This will, however, be my first year going as work exchange—20 hours of my weekend promised to the Heartland Spirit Alliance to help keep the festival running.  It will also be my first year as a head of an encampment.

Aradia and I are bringing three friends who’ve never been before, and hosting two more who have attended before but are coming without their usual retinue.  I’m going out today, a day before the festival opens officially, to be trained in (and hopefully to begin) my work exchange duties.  I’ll also use the opportunity to pick out a camp site for us all.

I can’t begin to describe how excited I am.

Christopher Penczak and Kerr Cuhulain will both be speaking.  Seriously, click the image link and check out the list of speakers and performers.  Then there’s that whole Lunar Election (9am-9:40 CDT Friday for any of my compatriots who are thinking about making a Lunar Talisman for themselves out there).

So I’ll be back in about eight days with a shit ton of stories.

Have fun here in the blogosphere without me.  And if any of my dear readers think they might be at festival, look for the encampment with this tent and flag:

IMG_3631

We’ll be camped somewhere around Dava Wood if all goes according to plan.  Look for the big guy with the beard and tattoos under his collar bone that match the flag; sun on one shoulder, moon on the other, and a astrological mandala between the shoulder blades.

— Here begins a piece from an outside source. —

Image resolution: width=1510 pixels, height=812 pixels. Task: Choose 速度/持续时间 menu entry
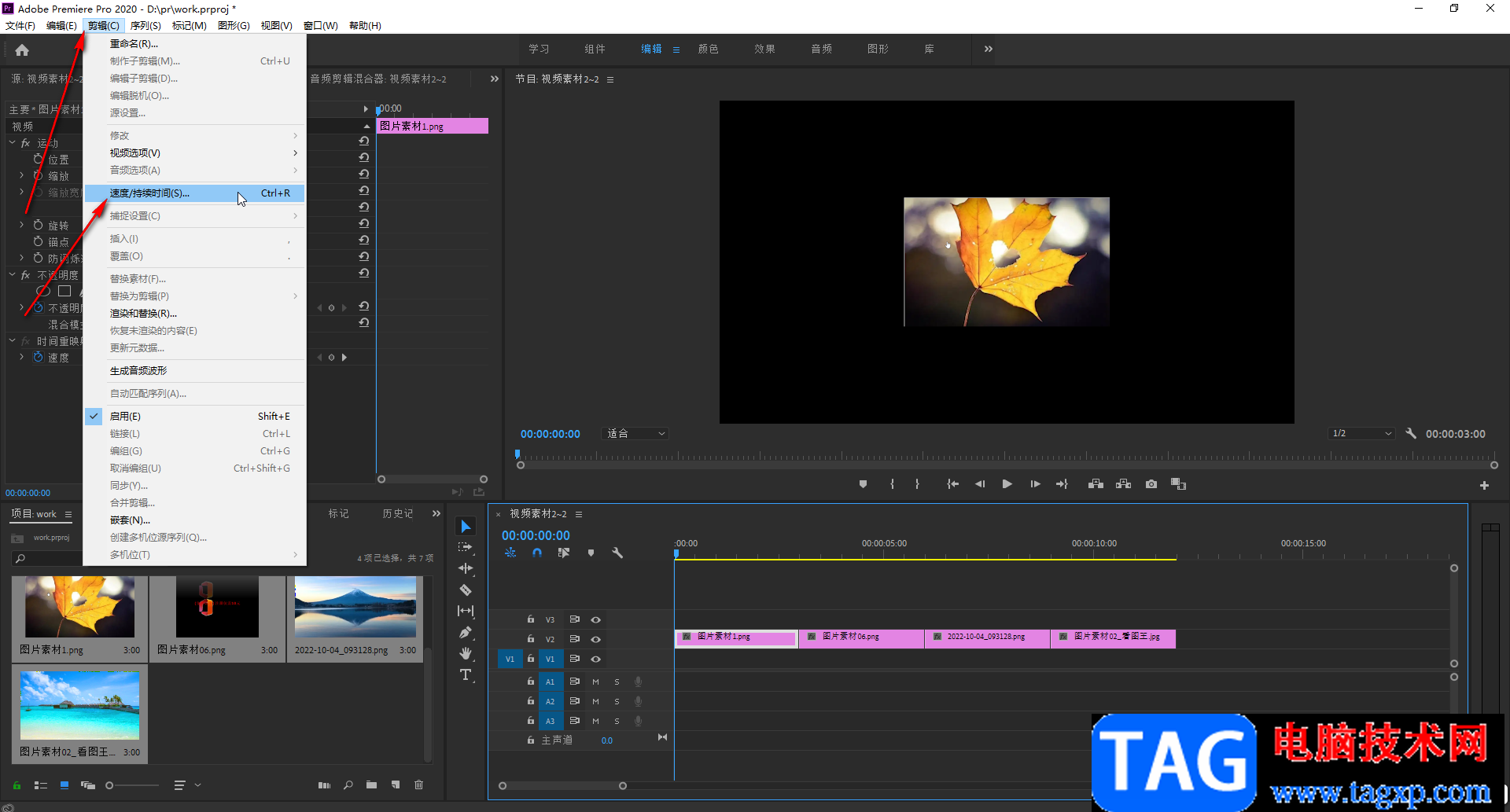pos(149,193)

Continuing Experiments: Sigils, Talismans, and the Stele of Jeu

While I haven’t had much time to write clever blog posts since finals week started gearing up (then ended, with all the unanticipated post-semester and graduation-related madness), I have managed to make time to actually do the magic.  I have performed the Stele of Jeu twice, fired off a shoal of sexy sigils, and made two new talismans based on what I learned of talisman-making from the Jupiter Election.

the Stele of Jeu

The Stele of Jeu the Hieroglyphist  is becoming an increasingly integral part of my practice.  Interestingly, though, the more often I perform it the more subtle the effects seem to be.  I performed the rite at the last Dark Moon, on the Day and Hour of the Sun, and as a part of my Beltane celebrations in the woods behind my school.

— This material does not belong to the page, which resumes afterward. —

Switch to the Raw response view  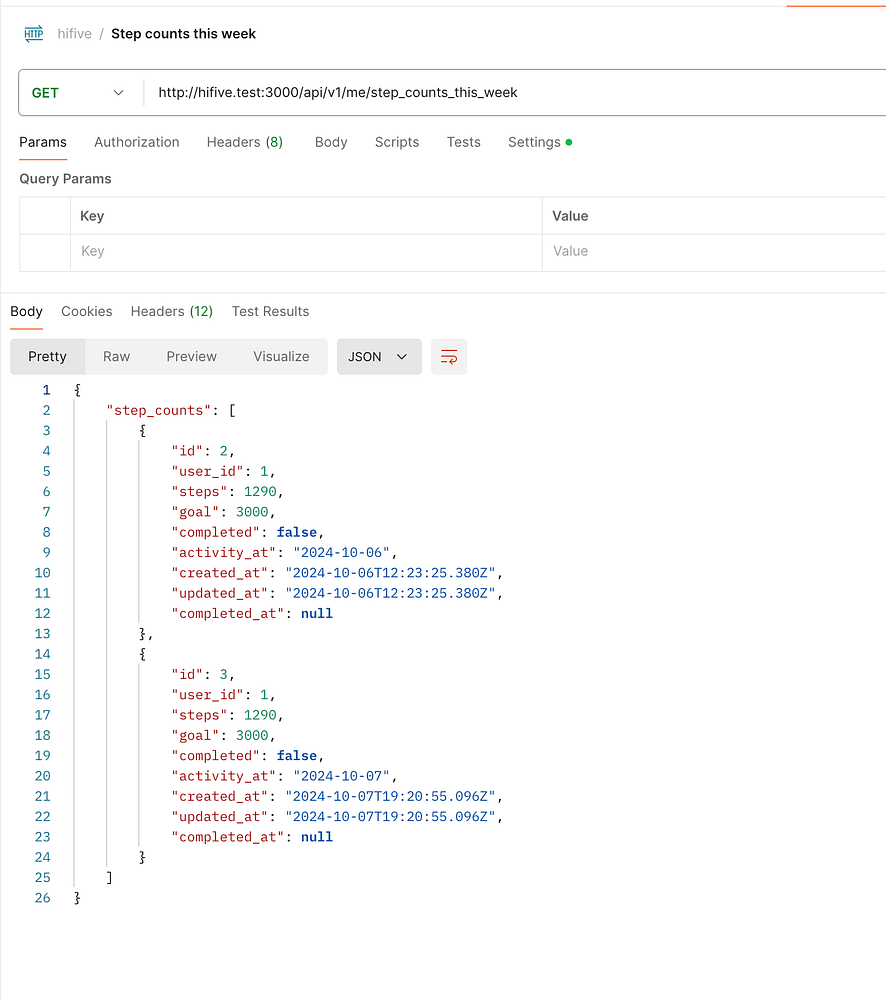[x=116, y=357]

In the first case—as seems to often happen—I was struck by the sense that something was watching me as I performed my rite.  That sensation faded, though, as I performed the ritual.  By half way through, actually, it had faded to the point where I decided to try out something I’d read somewhere and repeated the central portion of the ritual until I got the feeling of rising power:

Holy Headless One, deliver him, NN, from the daimon which restrains him, / ῥουρβριαω μαρι ὠδαμ βααβναβαωθ ασς ἀδωναι ἀφνιαω ἰθωληθ ἀβρασαξ ἀηωωυ / mighty Headless One, deliver him, NN, from the daimon which restrains him. / μαβαρραιω ἰοηλ κοθα ἀθορηβαλω ἀβραωθ / deliver him, NN ἀωθ ἀβραωθ βασυμ ἰσακ σαβαωθ ιαω

That definitely had an effect, though I would be hard pressed to actually describe what it was.  I sat in the salt circle and meditated for a while, basking in the magical afterglow.

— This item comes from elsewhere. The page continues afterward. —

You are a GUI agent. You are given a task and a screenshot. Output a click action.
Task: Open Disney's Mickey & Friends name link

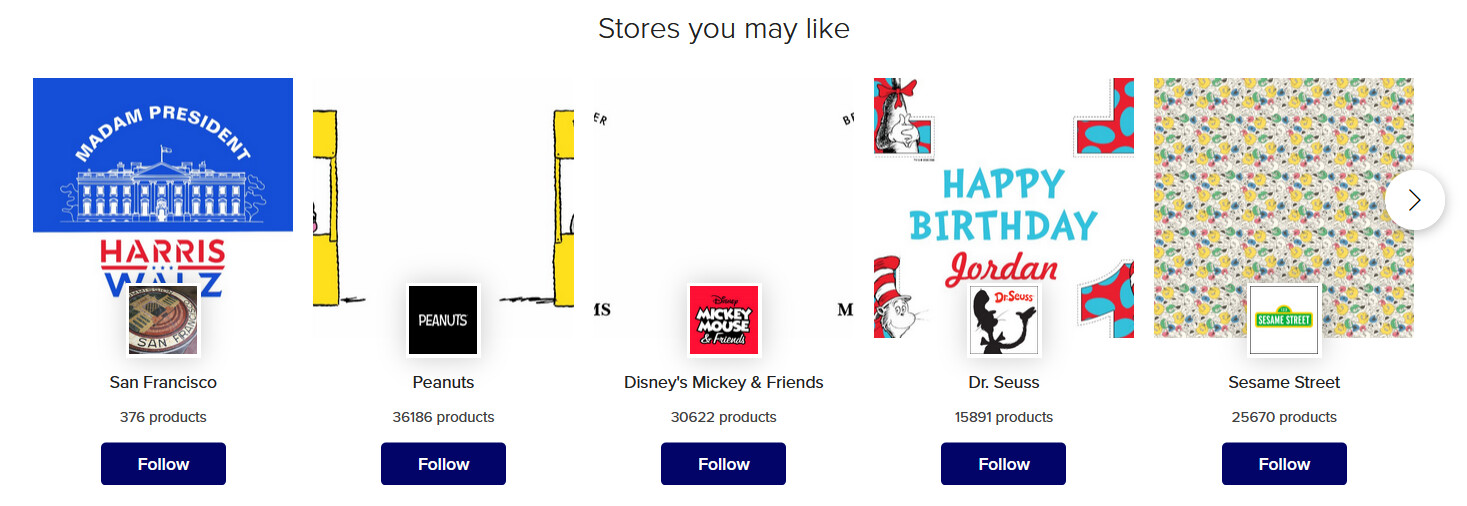pos(724,382)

I performed the ritual again at Beltane, under the nearly-full moon.  My outdoor festivities with Sannafrid were actually a couple days late, on account of the rain on the 1st and 2nd.  Being in the woods, I skipped the salt circle—salting the earth is not my idea of a good time.  On the one hand, the effects were much less profound than I had hoped/feared/anticipated; on the other hand, they were very interesting.  The woods suddenly felt more alive.  Sannafrid and I could sense spirits everywhere—not like I had conjured them, but more as if I had suddenly tuned in to the layer of reality where they already lived.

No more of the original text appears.